Jak to jest skonstruowane? FaceRig przechwytuje obraz z kamerki, przekształca go w wybrany przez nas sposób (w tym, nie tylko obraz, ale także i dźwięk), a następnie wysyła do naszego rozmówcy na Skype czy oglądających na Twitchu. I tak zamiast swojej głowy możemy wysłać w świat głowę ślicznie animowanego zwierzaka, który mimiką twarzy perfekcyjnie będzie odwzorowywał nasze zachowanie, a do tego będzie gadał śmiesznym, słodkim głosem. Ale to tylko jedna z możliwości, twórcy projektu już teraz zaprezentowali inne pomysły - przerażającego demona oraz żołnierza marine rodem z gier komputerowych o najtwardszych wojakach, a ma być ich znacznie więcej - w tym także możliwość własnoręcznego tworzenia postaci i przedmiotów. Zobaczcie, jak to wszystko powinno działać.

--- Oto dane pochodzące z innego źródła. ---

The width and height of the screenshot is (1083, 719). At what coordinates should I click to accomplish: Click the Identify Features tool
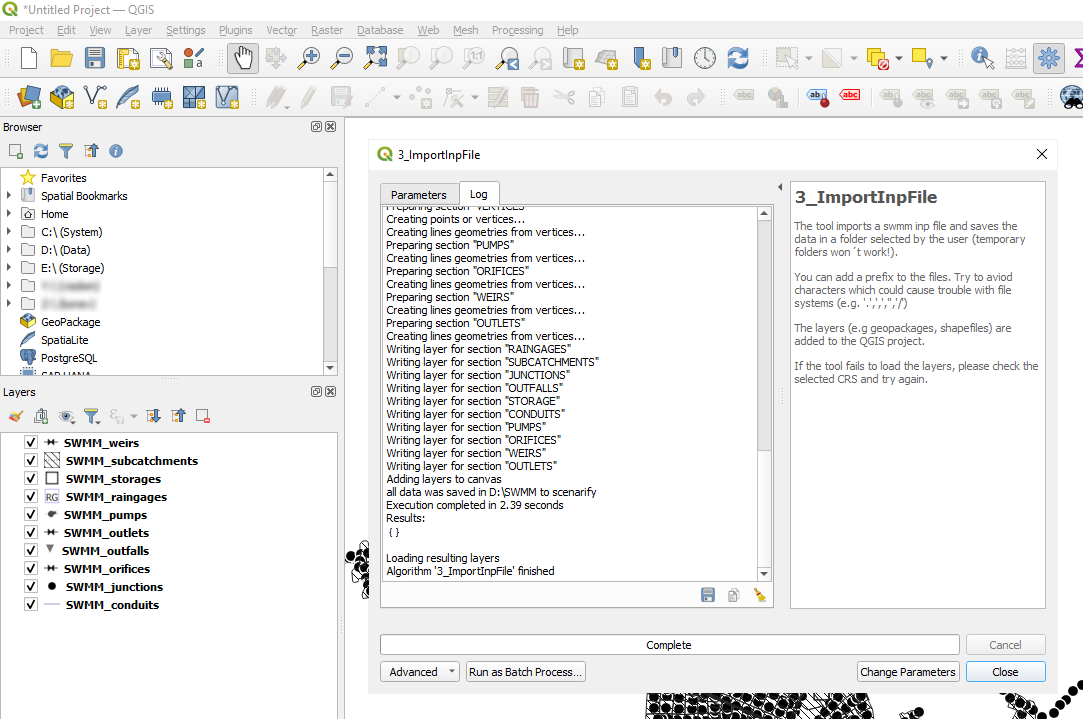tap(981, 58)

Projekt jest w dopiero wczesnej fazie rozwoju, aktualnie na indiegogo trwa zbiórka pieniędzy na jego dokończenie, ale z potrzebnych 120 tysięcy dolarów w sobotni poranek na koncie zbiórki znalazło się już 119, a do końca wyznaczonego deadline'u pozostało jeszcze 40 dni - śmiało więc projekt można uznać za zrealizowany (z finansowego punktu widzenia).
Warto rozważyć zakup z powodu sporej obniżki cen - w podziękowaniu za zaufanie, produkt w wersji beta za kilka miesięcy otrzymać możemy już za pięć dolarów (oczywiście w nasze ręce dostanie się także gotowy produkt, powinno nastąpić to pod koniec roku 2014). Jest to dokładnie 66 procentowa obniżka względem planowanej ceny sklepowej, więc chyba warto.